Digital gaming as a backstop
Executives reiterated this week that online gaming also remains a growing asset that could offset any potential brick-and-mortar cost increases or visitor declines.
Major U.S. online sports betting operators started showing positive revenues and adjusted EBITDA in recent quarters after billions of dollars in combined losses. Companies drastically curtailed spending after investing hundreds of millions in promotions, free bets and other player acquisition tools in the years since the Supreme Court struck down the federal wagering ban in 2018.
Though online gaming still generates a fraction of the revenue as hotel stays and in-person gaming win for major operators, corporate stakeholders see it as an increasingly significant growth vertical for the future.
MGM echoed Caesars exec's sentiments yesterday that their companies don't see a significant threat from increased tariffs, per today's $MGM earnings call; MGM officials said they've already purchased all new slot machines for the year, don't foresee major capital expenditures
— Ryan Butler (@ButlerBets) April 30, 2025
MGM and Caesars saw net revenue from their respective online sportsbooks grow 68% and 8.7%, respectively, in 2025's first quarter compared to Q1 2024. BetMGM grew its AEBITDA from a $132 million loss in Q1 2024 to $22 million during 2025's first three months. Caesars increased AEBITDA from $5 million to $43 million during that same time.
Chicago-based Rush Street Interactive, which doesn’t operate brick-and-mortar properties, also reported significant gains from its BetRivers mobile sportsbook during its first quarter earnings call.
Online casino gaming remains opportunity for further growth
Many of the same executives see online casino gaming as an even greater opportunity.
Online casino offerings such as slots and table games generate significantly higher profit margins than sportsbooks. Despite legalization efforts in more than a dozen statehouses in recent years, only four states – New Jersey, Pennsylvania, Michigan, and West Virginia – legalized competitive iGaming markets.
A potential economic downturn could help speed up that process, casino execs said.
“The increasingly challenging economic realities faced by states, combined with the proven financial and consumer protection benefits of our regulation and the fact that unregulated online casinos in the form of online casino sweep stakes and offshore casino sites already exist in the states, creates a compelling case for the legalization, regulation, and taxation of online casinos,” Rush Street CEO Richard Schwartz said during his earnings call Wednesday.
Most states are facing tightening budget situations as federal funds from the COVID-19 pandemic largely stopped and governments project dwindling financial aid from Washington under the Trump Administration. A significant economic decline could curtail tax revenues and lead to even more dire budget situations.
Online casino gaming is less politically palatable, partially over fears it takes away tax dollars from in-person gaming.

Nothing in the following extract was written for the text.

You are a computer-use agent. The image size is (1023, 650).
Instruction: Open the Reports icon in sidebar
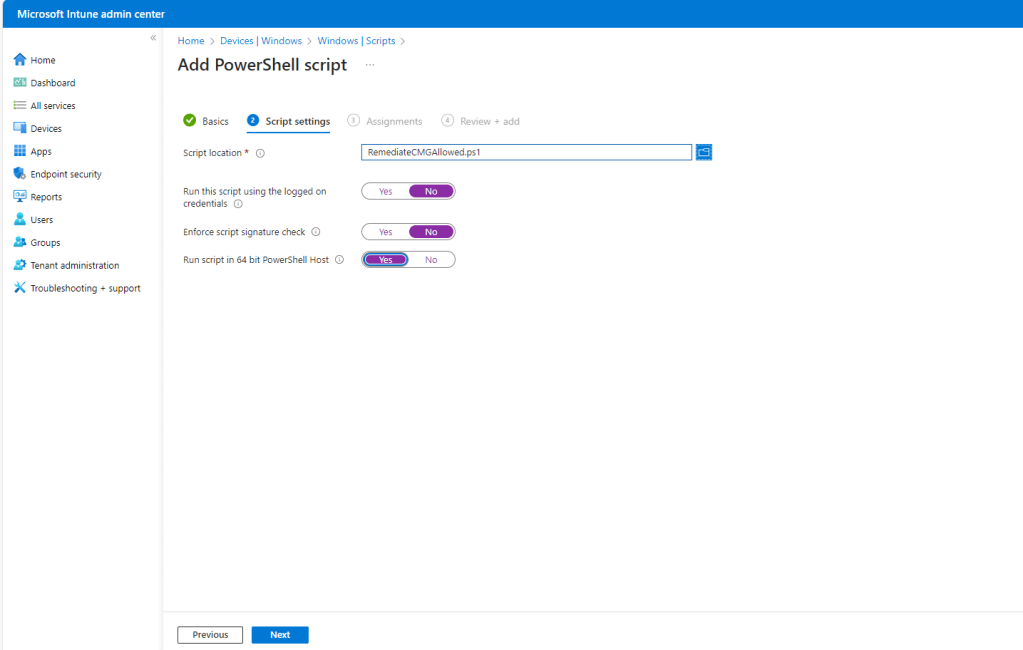[19, 197]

Some brick-and-mortar casino operators including Live! Casinos parent Cordish Companies have opposed legalizing iGaming. Even iGaming supporters acknowledge that while iGaming generates more tax dollars than sports betting, it represents a minuscule potential revenue source for multibillion-dollar annual state budgets.
But even that potential remains a catalyst for new states to legalize iGaming in the coming years, Reeg said during his recent earnings call, echoing the sentiment of rival MGM as well as digital-focused companies including Rush Street, FanDuel and DraftKings. In any economic scenario, gaming executives have taken the stance so far this year that online gaming of all varieties remains a critical growth vertical going forward.